Falei com Temple sobre o filme, que é uma homenagem ao Joe Strummer, vocalista do Clash, que morreu há 12 anos.

VICE: Quais são suas memórias mais antigas sobre cinema e como você se envolveu com isso?
Julien Temple: Não assisti nenhum filme na escola – talvez Os Reis do Ié-Ié-Ié, que todo mundo viu. Mas quando eu tinha uns 18 anos, fui ver um filme com amigos, O Desprezo de Jean-Luc Godard. Eu nunca tinha visto nenhum filme de arte, então fiquei meio chocado. Fora a Brigitte Bardot nua na tela do cinema, não entendi nada daquilo. E tive que voltar cinco ou seis vezes, secretamente, para entender a gramática do filme. Acabei gostando muito. Então esse foi o primeiro filme que curti de verdade.
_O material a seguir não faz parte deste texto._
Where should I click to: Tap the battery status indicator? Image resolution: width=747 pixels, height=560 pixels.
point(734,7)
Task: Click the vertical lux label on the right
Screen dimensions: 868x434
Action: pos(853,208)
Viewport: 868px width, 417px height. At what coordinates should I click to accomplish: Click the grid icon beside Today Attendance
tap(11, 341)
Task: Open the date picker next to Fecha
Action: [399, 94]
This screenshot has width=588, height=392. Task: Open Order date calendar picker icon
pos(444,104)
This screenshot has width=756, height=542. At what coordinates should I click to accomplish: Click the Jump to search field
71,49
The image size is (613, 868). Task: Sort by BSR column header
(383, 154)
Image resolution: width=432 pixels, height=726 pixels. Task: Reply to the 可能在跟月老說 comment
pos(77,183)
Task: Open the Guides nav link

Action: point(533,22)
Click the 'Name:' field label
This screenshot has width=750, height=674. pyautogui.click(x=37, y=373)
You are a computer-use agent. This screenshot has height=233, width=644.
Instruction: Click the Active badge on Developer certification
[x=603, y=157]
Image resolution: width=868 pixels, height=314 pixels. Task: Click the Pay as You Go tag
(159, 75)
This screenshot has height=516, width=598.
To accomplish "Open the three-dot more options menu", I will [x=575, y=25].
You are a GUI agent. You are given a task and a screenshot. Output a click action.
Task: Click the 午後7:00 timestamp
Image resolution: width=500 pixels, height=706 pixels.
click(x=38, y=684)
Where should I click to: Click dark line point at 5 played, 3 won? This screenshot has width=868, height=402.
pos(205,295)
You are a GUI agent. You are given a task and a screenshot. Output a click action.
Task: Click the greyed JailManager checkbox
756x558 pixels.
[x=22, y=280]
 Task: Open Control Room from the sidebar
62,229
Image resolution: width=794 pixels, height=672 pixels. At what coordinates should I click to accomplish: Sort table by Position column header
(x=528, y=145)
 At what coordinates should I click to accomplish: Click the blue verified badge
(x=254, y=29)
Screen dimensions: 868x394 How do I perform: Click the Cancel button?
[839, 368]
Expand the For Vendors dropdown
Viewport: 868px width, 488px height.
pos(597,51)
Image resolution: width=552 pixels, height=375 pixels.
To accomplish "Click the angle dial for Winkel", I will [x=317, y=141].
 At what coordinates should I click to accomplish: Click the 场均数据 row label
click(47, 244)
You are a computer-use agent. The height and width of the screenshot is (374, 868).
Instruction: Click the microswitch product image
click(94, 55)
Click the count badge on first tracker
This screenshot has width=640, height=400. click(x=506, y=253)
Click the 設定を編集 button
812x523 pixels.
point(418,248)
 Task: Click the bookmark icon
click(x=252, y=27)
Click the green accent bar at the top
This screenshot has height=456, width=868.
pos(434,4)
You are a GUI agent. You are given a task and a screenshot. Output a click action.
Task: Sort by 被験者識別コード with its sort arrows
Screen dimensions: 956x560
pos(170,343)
Depois, quando eu estava estudando arquitetura em Cambridge, fiquei entediado com aquilo tudo e comecei uma sociedade cinematográfica. Minha universidade, a King's, era a única que não tinha uma dessas. Quer dizer, você podia assistir 75 filmes por semana em 16 mm, porque todos as universidades tinham filmes grátis e você podia ir trocando. Assim você passava o tempo inteiro vendo filmes.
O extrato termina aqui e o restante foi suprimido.